Смысл различия между режимом диурна и режимом ноктюрна заключается в том, что режим диурна смерть и время ставит на противоположную от себя сторону, смотрит им в лицо и говорит, что это абсолютное зло. Таким образом, сам режим ноктюрна и стремление поступить как-то иначе, чем диурн, с проблемой смерти и времени, с точки зрения режима диурна попадает в категорию зла. Поэтому режим диурна, борясь со всеми видами смерти и времени, борется и с самим режимом ноктюрна. Это обстоятельство, согласно социологии глубин, составляет одну из главных причин психических расстройств и культурных, социальных дисфункций. Режим диурна выносит отрицательные вещи — смерть и время — по ту сторону от себя и наделяет их монструозными чертами. Режим дня выступает против ночи и, соответственно, против того, что находится внутри ночи. Все, что находится внутри ночи, для режима дня представляет собой абсолютное зло. Но совершенно не так все происходит с точки зрения ноктюрна. Мы, наверное, уже можем догадаться, что здесь нет прямой симметрии. Для режима диурна ночь — это враг. А для режима ноктюрна никакого врага принципиально нет. Он стремится либо релятивизировать в драматическом комплексе архетипов эту вражду, либо вообще снять ее в мистическом нутритивном (дигестивном) режиме. Между двумя типами архетипов, которые связаны, с одной стороны, с режимом диурна, обостряющим и разделяющим все, и, с другой стороны, с режимом ноктюрна, который, наоборот, стремится смерть и время либо релятивизировать, сделать относительными, либо от них укрыться через мимикрию и имитацию, возникает асимметрия.

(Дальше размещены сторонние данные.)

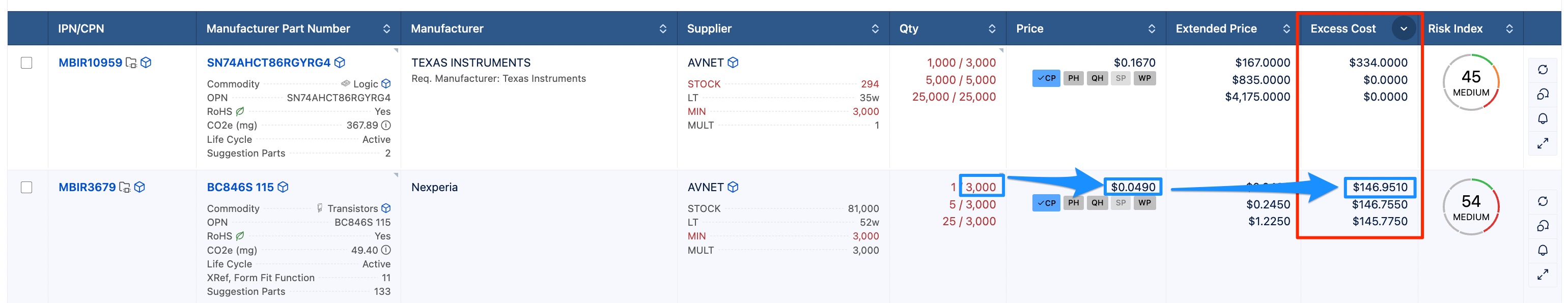Sort by the Supplier column
The image size is (1568, 303).
tap(875, 28)
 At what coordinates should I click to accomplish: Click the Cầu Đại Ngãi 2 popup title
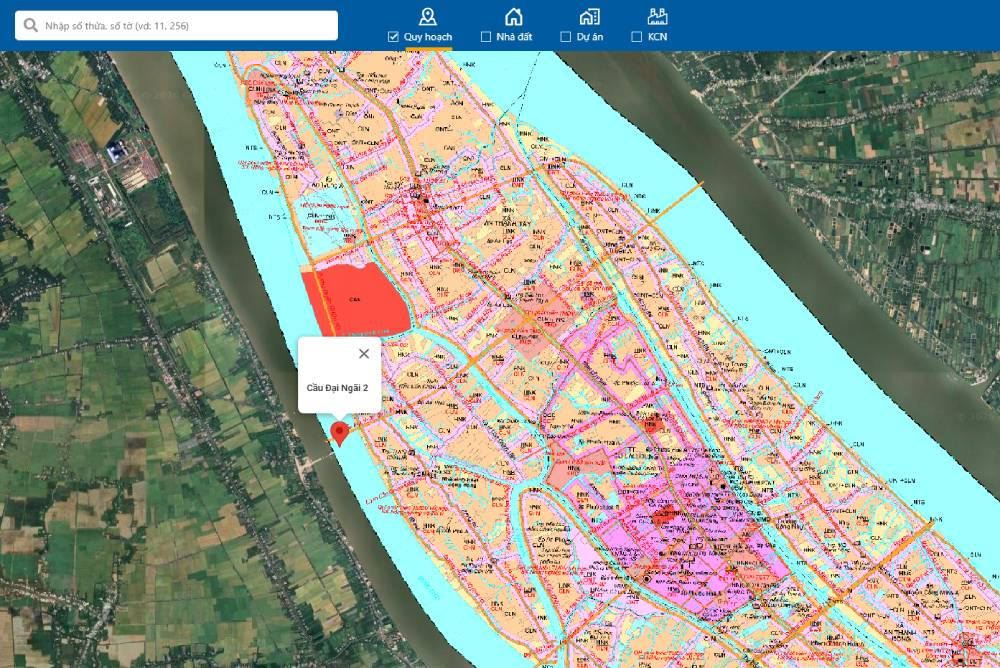[x=337, y=388]
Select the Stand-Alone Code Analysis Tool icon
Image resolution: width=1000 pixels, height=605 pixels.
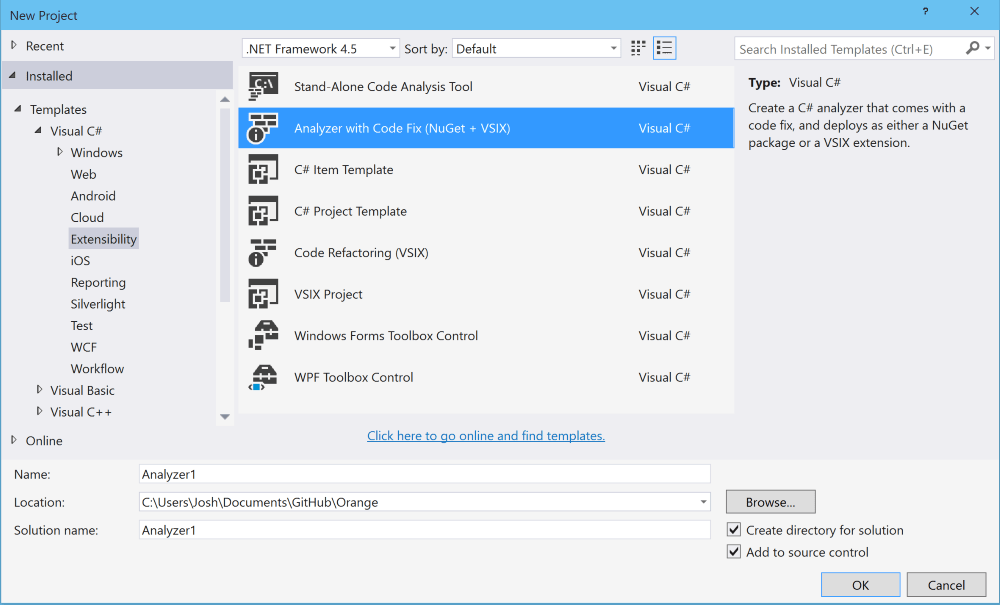coord(263,86)
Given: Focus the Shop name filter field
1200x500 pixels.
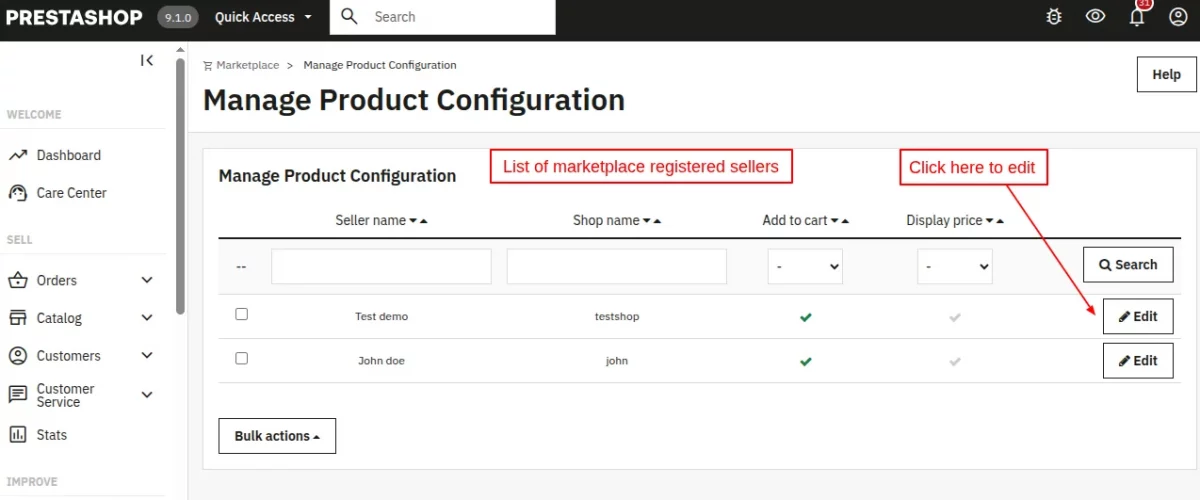Looking at the screenshot, I should tap(617, 267).
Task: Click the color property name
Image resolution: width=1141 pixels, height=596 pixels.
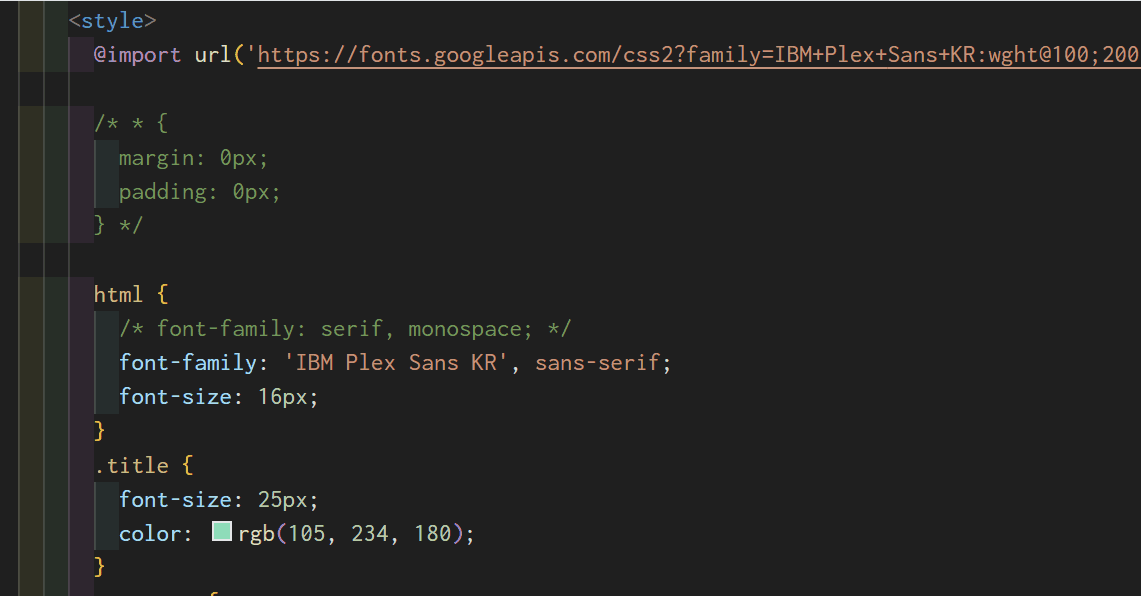Action: pos(151,533)
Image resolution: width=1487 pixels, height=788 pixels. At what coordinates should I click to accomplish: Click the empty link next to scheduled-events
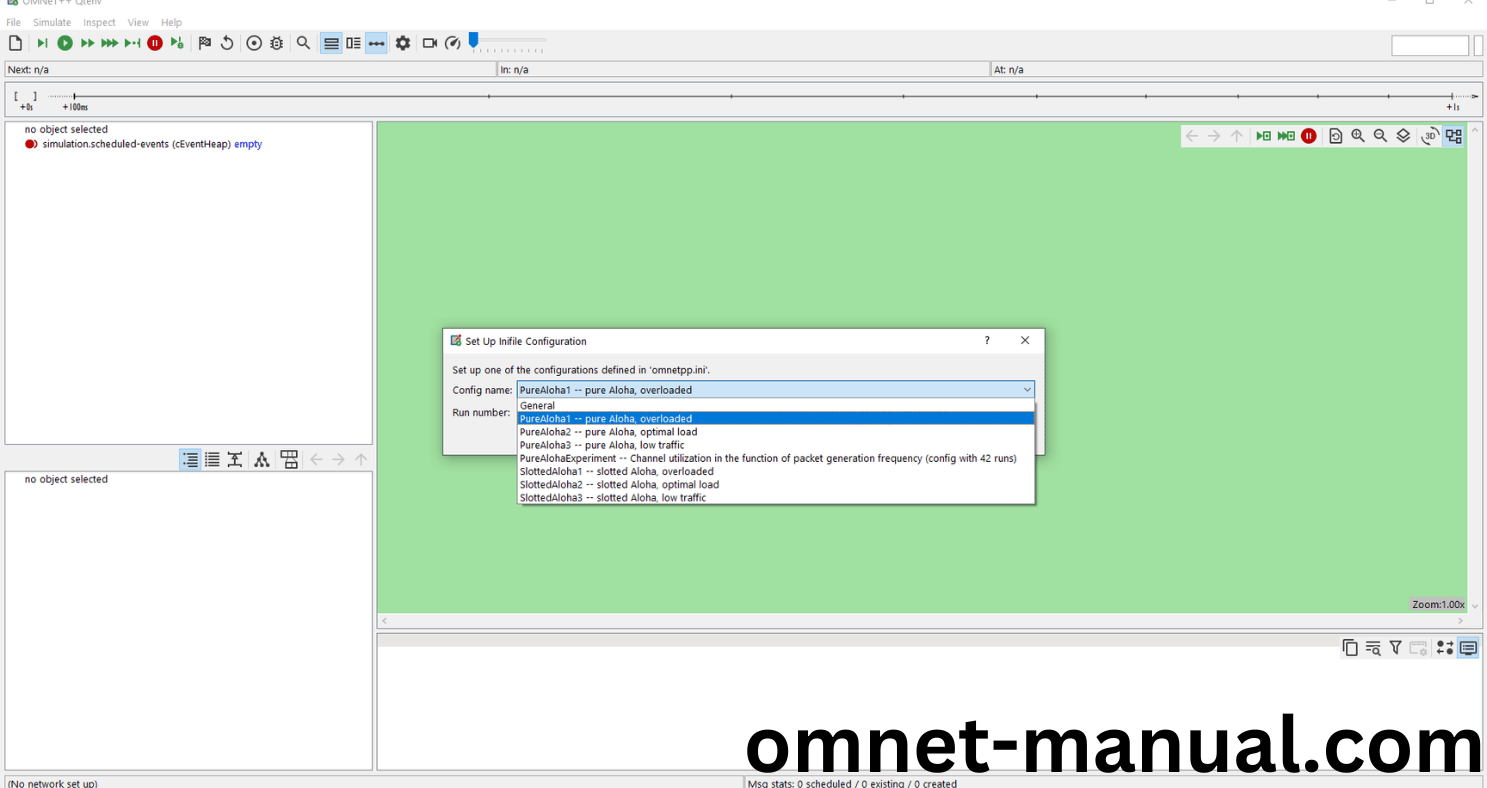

И вот здесь следует высказать одно важное соображение: ночь может существовать без дня. Ночь существует сама по себе, в ней не видно различений. Днем же все различия видны. Эта асимметрия чрезвычайно важна для того, чтобы понять структуру человеческого воображения, структуру культур, фольклора, религий, социальных, политических институтов и процессов любого масштаба — от глобальных до региональных и локальных.

Антифраза и уменьшительность

Одной из классических крайних фигур крайнего эвфемизма в риторике является фигура антифразы. Антифраза — это когда, например, человек увидит карлика и говорит: «Подрос ты здорово, продолжай в таком же духе и дальше». Вместо того чтобы назвать карлика карликом, он называет его некарликом. Или когда человека выгнали с работы, лишили зарплаты, оставили без средств к существованию, ему'говорят: «Ну, тебе повезло, теперь ты заживешь!» Вот это антифраза. Она чаще всего используется иронически.

Но в данном случае для социологии глубин неважно, почему мы называем карлика некарликом — из иронических побуждений или из каких-то других. Самый главный момент здесь в том, что в режиме эвфемизма, и особенно в режиме антифразы, происходит приручение отрицательных явлений.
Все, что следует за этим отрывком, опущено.